Transfer Upsert Type
We support the upsert operation via 3 methods
| Type | Batch Mode | Definition |
|---|---|---|
| merge | Yes | The merge represents an unique statement (generally a merge but if not supported, it may be an insert on conflict) |
| insert | Yes | When the target has no unique constraint, an insert is performed |
| insert-update | No | An insert is executed, on error an update is performed |
| update-insert | No | An update is executed, on error an insert is performed |
Note that a batch mode cannot be applied to a insert-update or update-insert because we need to get the result of the first operation (update or insert) to apply the second conditionally.
If the merge statement is not implemented by the database or the driver, we switch to:
- insert-update if the target resource is empty
- update-insert if the target resource is not empty
Target Batch Size
The target-batch-size defines the size of a batch.
Batch mode
If the target system supports batch update, we don't send each SQL statement one by one but grouped in a unit called a batch.
This mode is supported only when
- with-parameters is set to true
- when the transfer operation is performed in one statement (not with upsert type of a insert/update or update/insert mode)
Reporting
Results
If you set the output arguments to results, a result data path will be returned (in place of targets) and it will contain the following columns:
Metrics
If the argument metrics-data-uri is given, a metrics data resource will be created with the following columns:
- run - the run id
- timestamp - the metrics timestamp
- metric - the name of the metrics
- value - the value of the metrics
- worker - the name of the worker (thread)

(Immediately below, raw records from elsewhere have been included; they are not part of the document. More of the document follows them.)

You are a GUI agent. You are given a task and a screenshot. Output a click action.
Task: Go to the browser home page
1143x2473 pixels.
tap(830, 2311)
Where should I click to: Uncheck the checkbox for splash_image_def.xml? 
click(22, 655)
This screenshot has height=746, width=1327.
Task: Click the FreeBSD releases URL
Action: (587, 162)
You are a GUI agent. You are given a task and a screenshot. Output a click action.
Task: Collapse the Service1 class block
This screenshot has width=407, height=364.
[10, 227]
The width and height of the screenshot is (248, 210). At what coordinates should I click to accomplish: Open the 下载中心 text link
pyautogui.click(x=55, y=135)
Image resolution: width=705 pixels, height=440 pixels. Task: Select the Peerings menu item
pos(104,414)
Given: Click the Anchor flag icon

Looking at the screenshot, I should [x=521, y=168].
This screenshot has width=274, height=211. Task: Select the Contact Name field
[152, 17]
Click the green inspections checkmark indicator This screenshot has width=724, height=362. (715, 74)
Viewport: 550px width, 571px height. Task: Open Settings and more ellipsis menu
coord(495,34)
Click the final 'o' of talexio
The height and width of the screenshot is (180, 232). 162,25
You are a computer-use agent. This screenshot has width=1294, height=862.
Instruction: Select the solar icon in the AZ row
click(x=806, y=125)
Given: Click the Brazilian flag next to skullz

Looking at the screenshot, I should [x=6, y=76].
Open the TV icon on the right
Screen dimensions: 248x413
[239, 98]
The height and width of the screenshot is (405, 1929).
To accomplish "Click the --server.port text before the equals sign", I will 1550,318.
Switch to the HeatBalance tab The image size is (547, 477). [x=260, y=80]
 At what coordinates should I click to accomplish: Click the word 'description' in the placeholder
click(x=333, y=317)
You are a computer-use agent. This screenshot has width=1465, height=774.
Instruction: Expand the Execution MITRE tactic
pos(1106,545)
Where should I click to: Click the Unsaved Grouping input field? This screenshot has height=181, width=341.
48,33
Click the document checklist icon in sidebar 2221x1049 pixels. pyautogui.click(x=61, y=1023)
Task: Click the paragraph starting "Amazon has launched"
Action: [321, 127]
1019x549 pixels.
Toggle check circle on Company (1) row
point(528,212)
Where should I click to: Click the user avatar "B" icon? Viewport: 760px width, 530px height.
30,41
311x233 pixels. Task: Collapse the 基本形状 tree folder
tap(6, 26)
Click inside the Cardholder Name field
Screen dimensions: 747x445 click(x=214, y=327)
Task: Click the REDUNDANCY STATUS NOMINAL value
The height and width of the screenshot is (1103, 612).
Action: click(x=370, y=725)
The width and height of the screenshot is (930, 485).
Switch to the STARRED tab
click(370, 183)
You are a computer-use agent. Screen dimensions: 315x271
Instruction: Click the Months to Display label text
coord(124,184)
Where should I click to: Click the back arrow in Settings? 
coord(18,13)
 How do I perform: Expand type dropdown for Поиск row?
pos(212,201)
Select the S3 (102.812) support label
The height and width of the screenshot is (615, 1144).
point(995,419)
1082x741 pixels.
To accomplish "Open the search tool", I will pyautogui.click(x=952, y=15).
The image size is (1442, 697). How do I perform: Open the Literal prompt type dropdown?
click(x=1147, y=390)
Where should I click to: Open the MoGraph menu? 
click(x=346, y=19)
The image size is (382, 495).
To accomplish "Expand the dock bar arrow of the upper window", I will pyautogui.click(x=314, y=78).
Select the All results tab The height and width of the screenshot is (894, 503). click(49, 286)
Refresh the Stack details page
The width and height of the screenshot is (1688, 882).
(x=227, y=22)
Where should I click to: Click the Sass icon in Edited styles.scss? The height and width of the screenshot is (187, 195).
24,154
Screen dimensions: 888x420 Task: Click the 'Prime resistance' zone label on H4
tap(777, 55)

The following metrics will be recorded:
- BufferSize: the size of the memory buffer between the source and the target
- BufferMaxSize: the maximum size of the buffer
- BufferRatio: the ratio from Buffer Size against Buffer MaxSize
- Commits: the number of commits
- Records: the number of records
Cross Transfer
A transfer can happen:
- on the same connection
- or between two different connections (called also a cross-transfer)
Tabulify Optimization: If two connections share the same credentials and the same system URL, the transfer will be optimized and considered local. This way, the transfer is applied only on the system metadata and it happens faster because the data is not moved.